*** GIVEN DATA Section Begins ***

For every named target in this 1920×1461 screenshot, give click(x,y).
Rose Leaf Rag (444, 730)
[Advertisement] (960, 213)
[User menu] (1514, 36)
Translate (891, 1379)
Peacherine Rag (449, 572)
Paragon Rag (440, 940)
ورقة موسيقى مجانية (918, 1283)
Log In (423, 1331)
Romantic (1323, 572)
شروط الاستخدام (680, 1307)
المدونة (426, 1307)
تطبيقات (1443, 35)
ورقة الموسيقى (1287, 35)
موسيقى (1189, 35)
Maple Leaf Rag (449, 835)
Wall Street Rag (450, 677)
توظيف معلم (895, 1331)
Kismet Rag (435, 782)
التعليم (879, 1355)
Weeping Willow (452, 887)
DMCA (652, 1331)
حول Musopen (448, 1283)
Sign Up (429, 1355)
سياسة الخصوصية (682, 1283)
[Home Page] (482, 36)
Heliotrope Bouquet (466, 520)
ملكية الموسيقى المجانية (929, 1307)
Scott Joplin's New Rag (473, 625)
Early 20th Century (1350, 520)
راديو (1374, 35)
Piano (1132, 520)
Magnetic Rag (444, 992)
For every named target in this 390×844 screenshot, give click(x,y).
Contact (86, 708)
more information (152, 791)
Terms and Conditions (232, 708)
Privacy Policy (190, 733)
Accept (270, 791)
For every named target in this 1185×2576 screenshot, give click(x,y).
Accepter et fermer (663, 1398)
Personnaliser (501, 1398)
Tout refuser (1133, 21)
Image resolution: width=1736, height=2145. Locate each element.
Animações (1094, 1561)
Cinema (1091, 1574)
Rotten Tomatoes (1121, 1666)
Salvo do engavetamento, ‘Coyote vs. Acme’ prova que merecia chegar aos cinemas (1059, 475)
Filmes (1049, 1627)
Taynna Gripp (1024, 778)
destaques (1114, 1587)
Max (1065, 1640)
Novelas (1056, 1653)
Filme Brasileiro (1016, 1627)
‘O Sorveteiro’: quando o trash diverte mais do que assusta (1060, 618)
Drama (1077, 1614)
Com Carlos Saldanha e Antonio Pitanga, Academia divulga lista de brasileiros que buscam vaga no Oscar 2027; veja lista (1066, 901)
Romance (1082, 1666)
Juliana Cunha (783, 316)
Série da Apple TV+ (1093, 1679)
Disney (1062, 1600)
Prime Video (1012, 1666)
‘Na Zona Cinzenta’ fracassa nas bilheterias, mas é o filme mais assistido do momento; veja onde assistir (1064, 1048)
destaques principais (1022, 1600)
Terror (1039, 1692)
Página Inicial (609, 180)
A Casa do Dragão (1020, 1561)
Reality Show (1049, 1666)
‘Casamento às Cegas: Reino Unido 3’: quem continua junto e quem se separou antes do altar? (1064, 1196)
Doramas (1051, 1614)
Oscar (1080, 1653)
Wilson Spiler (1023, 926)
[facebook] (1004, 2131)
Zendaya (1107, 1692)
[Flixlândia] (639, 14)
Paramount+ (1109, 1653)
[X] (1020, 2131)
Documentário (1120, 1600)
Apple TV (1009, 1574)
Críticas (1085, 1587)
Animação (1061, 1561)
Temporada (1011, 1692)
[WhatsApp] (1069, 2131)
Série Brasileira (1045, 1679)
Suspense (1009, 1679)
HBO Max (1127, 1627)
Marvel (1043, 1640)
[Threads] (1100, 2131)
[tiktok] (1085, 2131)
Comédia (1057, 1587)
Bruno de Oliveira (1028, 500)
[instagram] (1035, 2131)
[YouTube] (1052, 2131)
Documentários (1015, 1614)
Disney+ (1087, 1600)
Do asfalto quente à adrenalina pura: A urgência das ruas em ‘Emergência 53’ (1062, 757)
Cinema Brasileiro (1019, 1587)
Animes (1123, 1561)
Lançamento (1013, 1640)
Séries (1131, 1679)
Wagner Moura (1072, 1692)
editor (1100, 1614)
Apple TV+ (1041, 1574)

*** GIVEN DATA Section Ends ***

TASK OBJECTIVE.
In the entries above, which lines hold the string "named"? Report all of them.

WRITTEN RESPONSE.
For every named target in this 1920×1461 screenshot, give click(x,y).
For every named target in this 390×844 screenshot, give click(x,y).
For every named target in this 1185×2576 screenshot, give click(x,y).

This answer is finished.